Health & Medical Diseases & Conditions

What Does Diabetes Do To The Body?

If prediabetes is not controlled or reversed, the next logical step is diabetes. This occurs when the body's blood glucose level reads even higher than it did before. Our amazing body has three sources of energy: carbohydrates, fat and protein.  Sugar is a carbohydrate. There are a variety of sugars in nature, but glucose, the sugar that is #1 in the body, provides a source of instant energy so that muscles can move and essential chemical reactions can take place. Table sugar, or sucrose, is really two different kinds of sugar--glucose and fructose--bonded together. Fructose is the type of sugar found in fruits and vegetables. Because fructose is sweeter than glucose, sucrose, a combination  of fructose and glucose, is sweeter than glucose alone. 

Ever witness someone drinking an abnormal amount of water? Ever witness someone  making frequent trips to the bathroom? Well, these are classic  signs of Diabetes.

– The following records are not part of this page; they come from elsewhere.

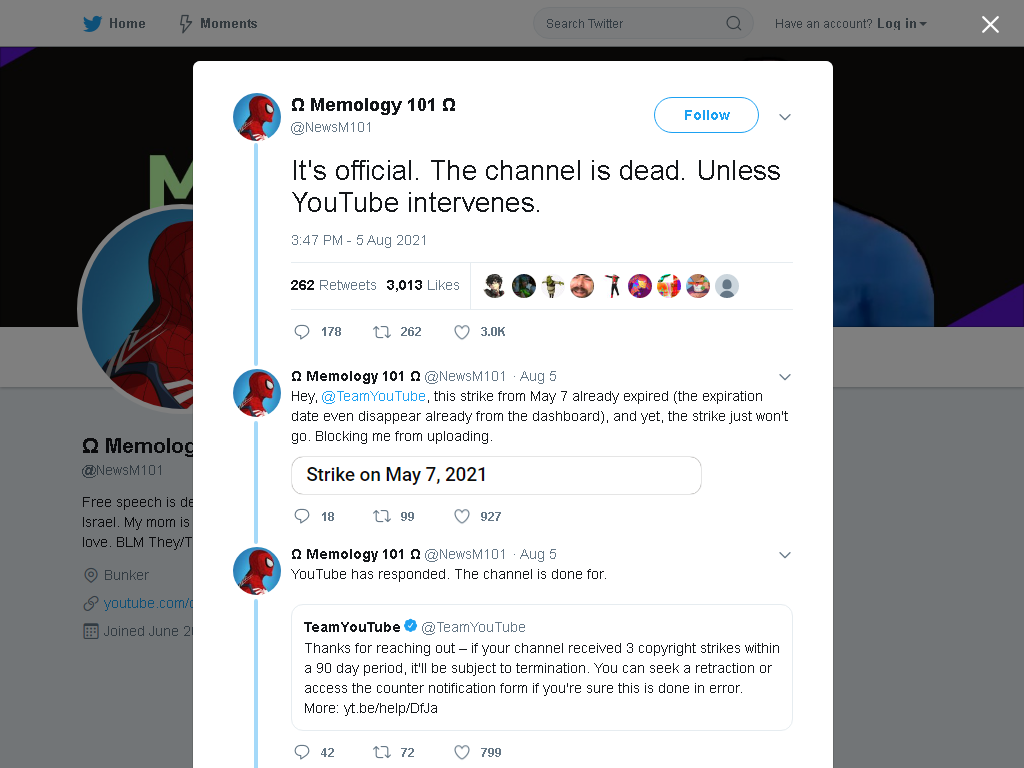Click the search magnifier icon
This screenshot has width=1024, height=768.
[x=733, y=24]
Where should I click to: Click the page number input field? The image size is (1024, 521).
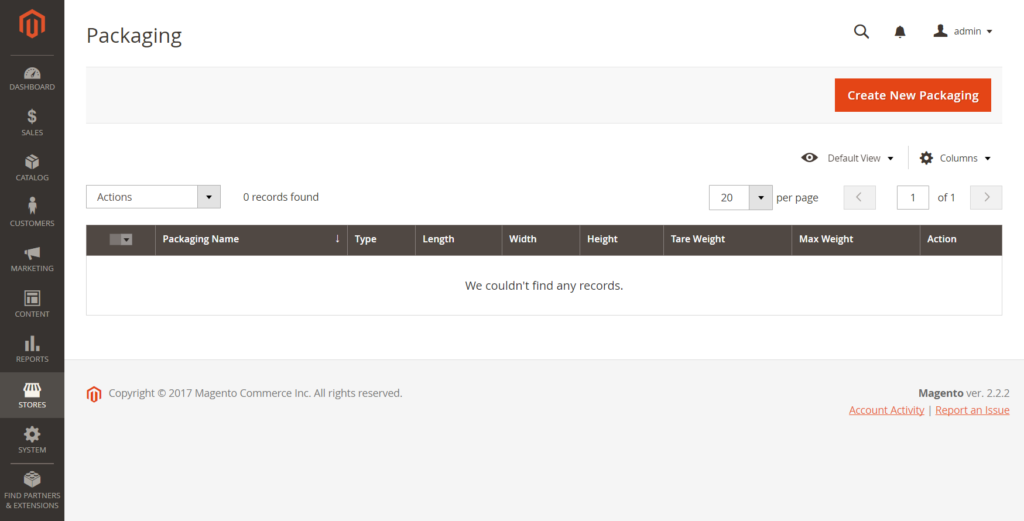tap(912, 197)
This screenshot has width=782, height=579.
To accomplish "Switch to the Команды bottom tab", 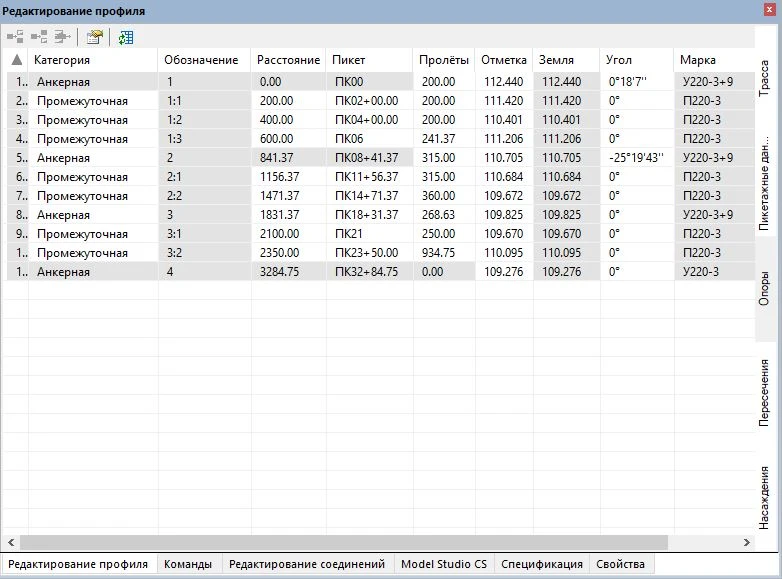I will [x=188, y=564].
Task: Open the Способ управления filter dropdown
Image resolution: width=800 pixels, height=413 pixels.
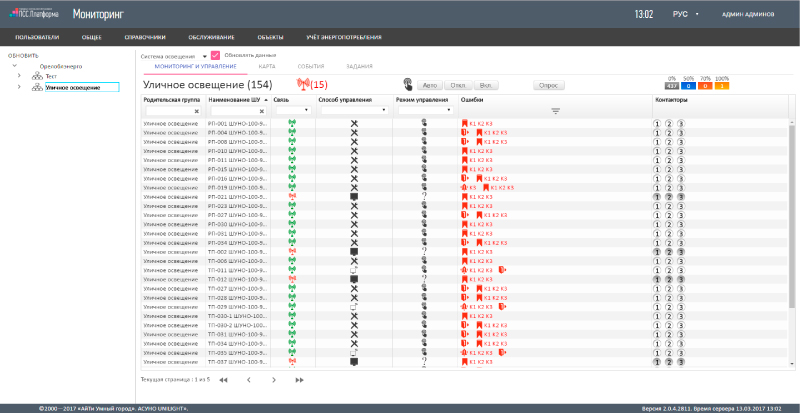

Amazingly, these are not the only symptoms brought on by diabetes. Another condition called diabetes insipidus causes the fluid in the body to enter and exit like a siphon as well.  With this condition, the urine does not smell sweet. This condition is an entirely different disease. It should not be confused with diabetes mellitus. Diabetes insipidus occurs when a hormone  that normally helps the kidneys prevent the loss of a lot of water in the body, fails to do so. It has absolutely nothing to do with diabetes.

When it comes to testing for diabetes, the standard definition of diabetes mellitus is excessive glucose in a blood sample. For a number of years, physicians set this level really high. The standard level for normal glucose was lowered in 1997 because too many people were experiencing complications of diabetes even though they did not have the disease by the then current standard.  The standard level was modified again in November 2003.

After many meetings and much discussion, the American Diabetes Association published the new standard for diagnosis, which includes any of the following three criteria:
  • Casual plasma glucose
  • Fasting plasma glucose
  • Blood glucose

If a person were to test positive one time for diabetes, this is not enough to confirm an accurate diagnosis. Any one of the tests should be positive on another occasion  to make a diagnosis of diabetes.

  In order to tame this monster called diabetes, you need to know a little about the way the body normally handles glucose and what happens when things go side ways. A hormone called insulin finely controls the level of glucose in he blood. Hormones are a chemical substance made in one part of the body that travels through the bloodstream  to a distant part of the body to perform work. In the case of insulin, that work is to act like a key to gain entry into  fat, liver or muscle cells so that glucose can enter. If glucose can't  get inside the cells, there's no way  it's going to provide energy to the body.